Turquie : Erdogan revendique la victoire, l’opposition conteste
Le président turc Recep Tayyip Erdogan a revendiqué hier soir la victoire aux élections présidentielle et législatives, s’ouvrant la voie vers un nouveau mandat de cinq ans aux pouvoirs considérablement renforcés. « Les résultats non officiels des élections sont clairs. Selon eux, notre nation m’a confié la responsabilité de président de la République», a déclaré M. Erdogan à la télévision, revendiquant également la majorité parlementaire pour l’alliance dominée par son parti, l’AKP. D’après l’agence de presse étatique Anadolu, après dépouillement de près de 95 % des urnes, M. Erdogan arrivait en tête de la présidentielle avec un score de 52,8 %, et l’alliance de l’AKP menait avec 53,82 %. Le tout avec une participation massive de 87 %. Son principal concurrent, le social-démocrate Muharrem Ince, arrivait en deuxième position de la présidentielle avec 30,7 %, et l’alliance antiErdogan formée par plusieurs partis d’opposition pour le volet législatif du scrutin récoltait près de 34 % après comptage de plus de la moitié des votes, d’après les résultats partiels publiés par Anadolu. Mais le parti de M. Ince, le CHP, a contesté ces résultats, affirmant que ses propres chiffres (l’opposition a organisé son propre dépouillement) montraient que M. Erdogan avait obtenu moins des 50 % des voix, et qu’un second tour était nécessaire. En 15 ans de règne, M. Erdogan
s’est imposé comme le dirigeant turc le plus puissant depuis le fondateur de la République, Mustafa Kemal. Il a transformé son pays à coups de méga-projets d’infrastructures et en libérant l’expression religieuse, et fait d’Ankara un acteur diplomatique clé.
Dérive autocratique
Mais ses détracteurs accusent le « Reis », âgé de 64 ans, de dérive autocratique, en particulier depuis la tentative de putsch de juillet 2016, suivie de purges massives qui ont suscité l’inquiétude de l’Europe. Quelque 59 millions d’électeurs étaient appelés à voter pour ce double scrutin présidentiel et législatif qui marque le passage du système parlementaire en vigueur à un régime hyper-présidentiel voulu par M. Erdogan, mais décrié par ses opposants.
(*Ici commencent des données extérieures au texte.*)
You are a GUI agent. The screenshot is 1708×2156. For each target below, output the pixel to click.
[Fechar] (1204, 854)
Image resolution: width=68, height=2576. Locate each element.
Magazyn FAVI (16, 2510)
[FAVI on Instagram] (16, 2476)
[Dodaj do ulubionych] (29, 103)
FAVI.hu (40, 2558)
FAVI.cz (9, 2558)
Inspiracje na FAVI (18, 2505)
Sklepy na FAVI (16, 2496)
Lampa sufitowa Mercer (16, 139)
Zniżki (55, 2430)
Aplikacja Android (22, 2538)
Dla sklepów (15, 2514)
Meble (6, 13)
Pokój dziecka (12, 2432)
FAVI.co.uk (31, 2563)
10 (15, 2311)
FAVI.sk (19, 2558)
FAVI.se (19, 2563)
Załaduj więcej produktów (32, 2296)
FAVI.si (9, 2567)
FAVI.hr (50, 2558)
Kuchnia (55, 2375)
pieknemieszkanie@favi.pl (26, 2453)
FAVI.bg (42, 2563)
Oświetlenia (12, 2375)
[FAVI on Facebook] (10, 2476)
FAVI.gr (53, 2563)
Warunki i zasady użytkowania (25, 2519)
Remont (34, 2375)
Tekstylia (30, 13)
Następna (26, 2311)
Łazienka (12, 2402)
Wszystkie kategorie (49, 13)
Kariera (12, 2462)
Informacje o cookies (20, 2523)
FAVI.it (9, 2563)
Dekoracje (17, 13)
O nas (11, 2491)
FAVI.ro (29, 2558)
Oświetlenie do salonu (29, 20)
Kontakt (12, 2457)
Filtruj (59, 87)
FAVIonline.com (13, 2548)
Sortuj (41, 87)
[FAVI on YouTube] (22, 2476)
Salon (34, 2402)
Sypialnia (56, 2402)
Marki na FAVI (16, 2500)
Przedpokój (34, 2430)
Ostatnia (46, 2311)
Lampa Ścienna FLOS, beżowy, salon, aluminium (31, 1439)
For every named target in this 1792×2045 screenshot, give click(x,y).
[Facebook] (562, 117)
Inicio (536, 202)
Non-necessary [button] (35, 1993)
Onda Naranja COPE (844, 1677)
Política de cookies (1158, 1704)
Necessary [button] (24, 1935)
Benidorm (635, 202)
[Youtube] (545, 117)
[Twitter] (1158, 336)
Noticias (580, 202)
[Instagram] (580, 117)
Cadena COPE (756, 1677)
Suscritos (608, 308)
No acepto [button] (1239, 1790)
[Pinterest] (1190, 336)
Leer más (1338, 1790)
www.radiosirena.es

S’il pensait mettre toutes les chances de son côté en convoquant ces élections pendant l’état d’urgence et plus d’un an avant la date prévue, M. Erdogan a été rattrapé lors de la campagne par la dégradation de la situation économique et surpris par un sursaut de l’opposition. Voyant dans ces élections leur dernière chance d’arrêter M. Erdogan dans sa quête d’un pouvoir incontestable, des partis aussi différents que le CHP (social-démocrate), Iyi (nationaliste) et le Saadet (islamiste) avaient noué une alliance inédite pour ces législatives, avec l’appui du HDP (prokurde).